Depuis 2021, l'UQAT offre aux producteurs un service d'analyse ​des fourrages directement dans ses installations de Notre-Dame-du-Nord. Les analyses de sol seront aussi disponibles prochainement.

Laboratoire d'analyse agricole de l'UQAT

Des travaux sur les pâturages

Durant les dernières années, les travaux ont surtout porté sur la rénovation des pâturages. Les objectifs étaient de trouver les éléments techniques permettant d'implanter de la luzerne ou du lotier (type de sursemis et de cultivar) et de développer le savoir-faire (différentes méthodes de gestion du pâturage) pour assurer le succès de cette technique. Pour rénover un pâturage, plusieurs points sont à vérifier, dont le pH du sol, le niveau de compaction, la fertilité ainsi que l'épaisseur du « tapis » racinaire.

Des essais ont été réalisés avec un vieux pâturage (plus de 20 ans) à dominance de pâturin des prés et avec un plus jeune pâturage (moins de 5 ans) à dominance de dactyle. Lorsque l'espèce dominante était le pâturin, nous n'avons jamais réussi à établir un pourcentage de légumineuses intéressant. Nous avons donc vérifié une hypothèse spécifique : est-ce que les racines du pâturin peuvent inhiber la germination des graines? Les résultats obtenus montrent que des extraits provenant des racines engendrent effectivement l'inhibition de la germination de tous les cultivars de lotier, mais à des degrés variables pour les cultivars de luzerne. Cet essai a été fait en laboratoire, mais peut expliquer en partie les succès mitigés obtenus dans certaines opérations de rénovation de pâturages.

Quelques résultats préliminaires sur la rénovation des pâturages :

  • Le sursemis sur sol gelé fonctionne mieux que le semis direct (semoir de type Great Plains);
  • Pour le semis direct, il faut attendre qu'il y ait une portance suffisante. Lorsque cet état est atteint, les conditions d'humidité ne sont plus nécessairement optimales pour la germination;
  • À différents degrés, des composés contenus dans les racines du pâturin des prés ont un effet inhibiteur sur la germinatio​n du lotier et, à moindre mesure, de la luzerne;
  • La rénovation a plus de succès dans les pâturages plus jeunes ou de dactyles, mais permet difficilement d'augmenter la contribution des légumineuses à plus de 20 % des rendements.

L'étude des sols

Les travaux de recherche réalisés dans les dernières années ont contribué à mieux comprendre les processus qui surviennent dans les différents horizons des sols argileux de la région. Ces travaux se focalisent sur plusieurs aspects en lien avec l'état de santé du sol. Plus précisément, l'équipe de l'URDAAT étudie l'influence des pratiques agronomiques sur le stockage du carbone dans le sol, la dynamique de la matière organique du sol, le développement de la structure et de l'agrégation ainsi que les caractéristiques des racines des plantes.

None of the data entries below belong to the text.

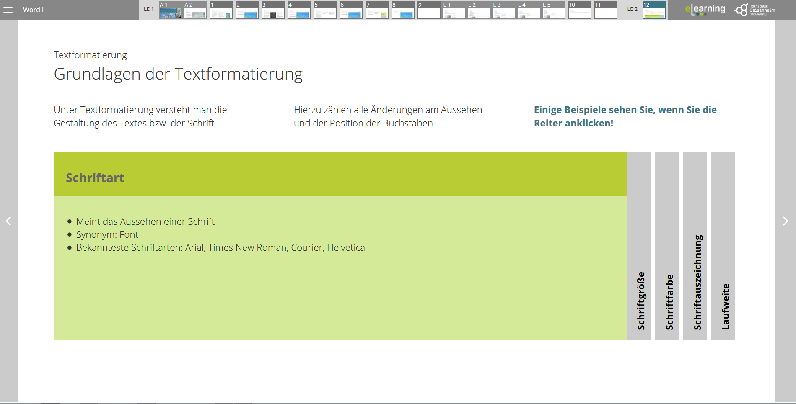Expand the Schriftauszeichnung tab
This screenshot has height=404, width=796.
pos(695,246)
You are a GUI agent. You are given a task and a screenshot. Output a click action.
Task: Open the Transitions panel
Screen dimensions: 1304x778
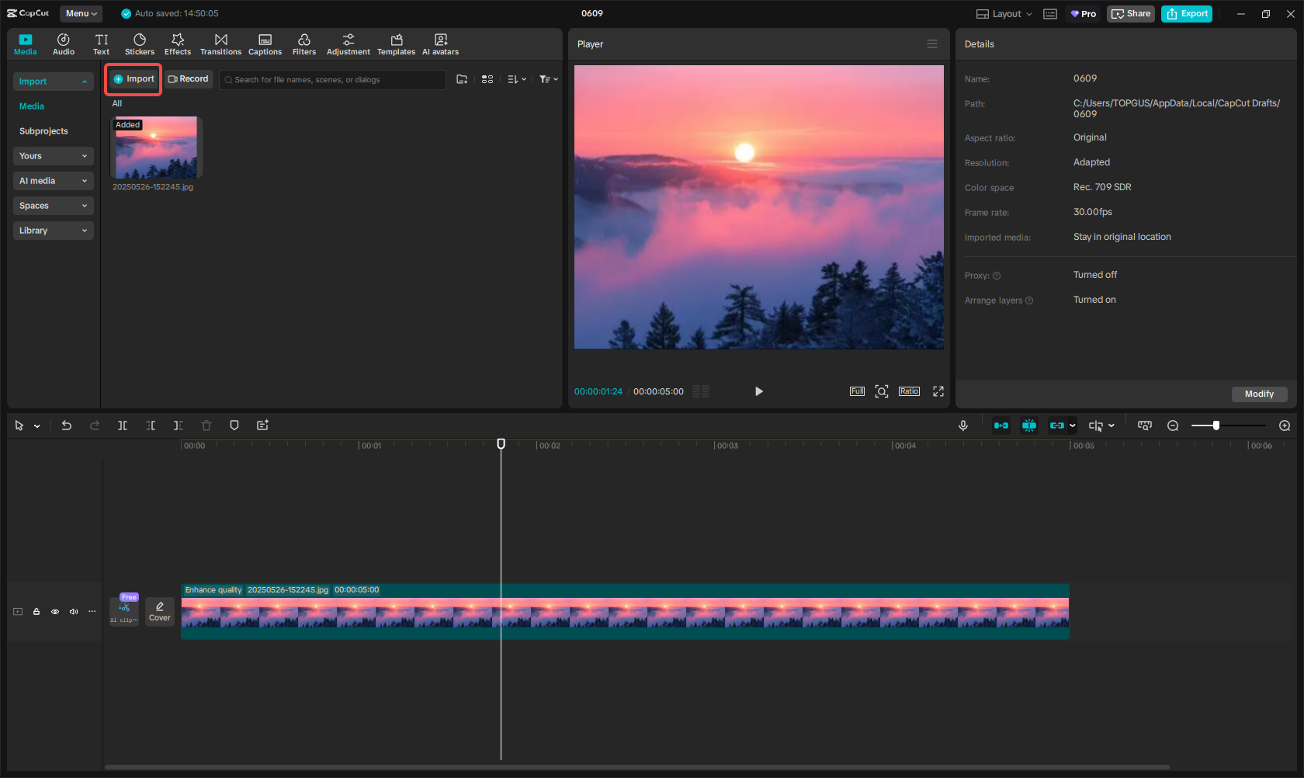pyautogui.click(x=220, y=44)
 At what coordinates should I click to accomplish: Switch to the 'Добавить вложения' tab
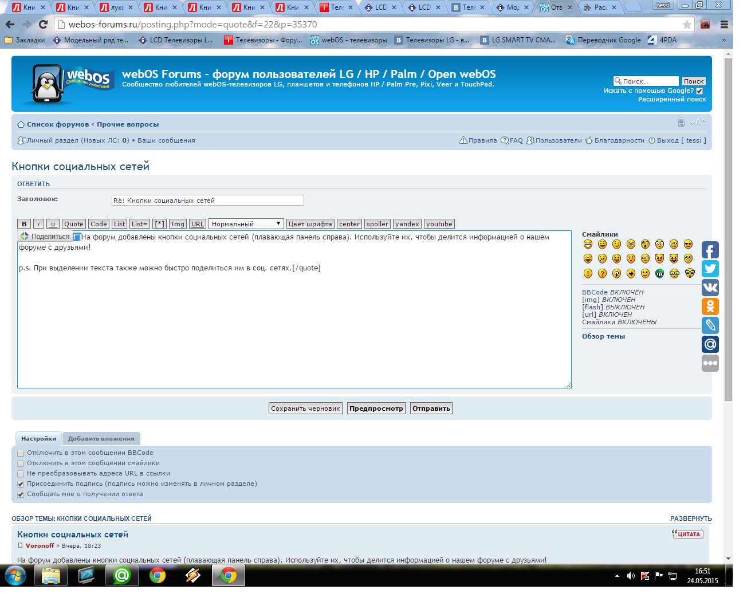[101, 439]
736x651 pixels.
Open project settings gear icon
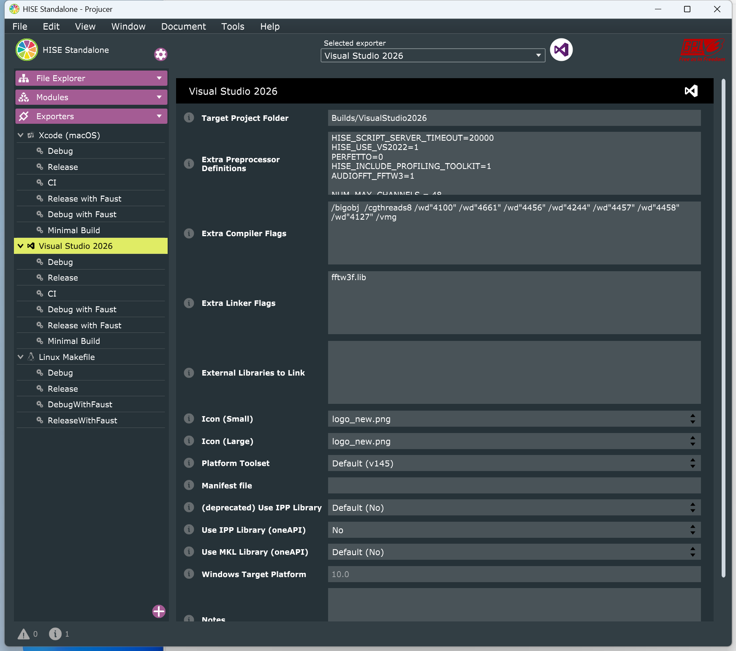pyautogui.click(x=160, y=54)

Dans le domaine des systèmes fourragers, des résultats récents confirment que la paissance en rotation apporte plusieurs bénéfices à la santé des sols en comparaison avec une paissance en continu.

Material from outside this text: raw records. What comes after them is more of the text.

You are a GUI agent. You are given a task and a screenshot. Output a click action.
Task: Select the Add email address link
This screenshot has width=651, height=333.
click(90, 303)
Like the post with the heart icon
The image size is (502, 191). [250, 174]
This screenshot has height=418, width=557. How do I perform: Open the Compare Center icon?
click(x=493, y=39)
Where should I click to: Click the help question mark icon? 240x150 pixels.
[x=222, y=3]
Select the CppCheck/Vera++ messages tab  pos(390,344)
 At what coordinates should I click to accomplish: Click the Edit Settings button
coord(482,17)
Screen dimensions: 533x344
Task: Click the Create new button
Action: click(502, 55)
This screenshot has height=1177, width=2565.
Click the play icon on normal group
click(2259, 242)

Quelques bénéfices de la paissance en rotation dans les sols argileux :

  • Production d'une biomasse racinaire plus abondante et plus facilement décomposable;​​
  • Augmentation du stockage du carbone sous forme stable en surface et en profondeur dans le sol;
  • Amélioration de la structure et du mouvement de l'eau par l'augmentation du nombre de macroagrégats.​

Le développement des systèmes de grandes cultures

Dans le domaine des grandes cultures, les travaux ont principalement porté sur l'étude des cultures intercalaires, dont le trèfle incarnat et le trèfle blanc. La combinaison de ces deux espèces est une avenue intéressante à explorer dans le cadre d'essais futurs. Il serait aussi pertinent de mieux caractériser la biomasse racinaire propre à chacune de ces espèces et de suivre la dynamique du carbone (C) et de l'azote (N) en surface et en profondeur l'année suivant leur enfouissement.​

Quelques bénéfices confirmés de certaines cultures intercalaires :

  • Les trèfles blanc et incarnat implantés au semis permettent de réduire considérablement la présence d'adventices en plus d'augmenter la production de biomasse racinaire facilement décomposable;​
  • Le trèfle incarnat produit une biomasse plus abondante, mais sa composition chimique la rend plus difficile à décomposer comparativement à celle du trèfle blanc.
  • Le trèfle incarnat influence positivement la stabilité de la structure du sol.
  • Le trèfle blanc démontre un bon potentiel d'enrichissement du sol en C et en N à court terme.​

​Et pour l'avenir?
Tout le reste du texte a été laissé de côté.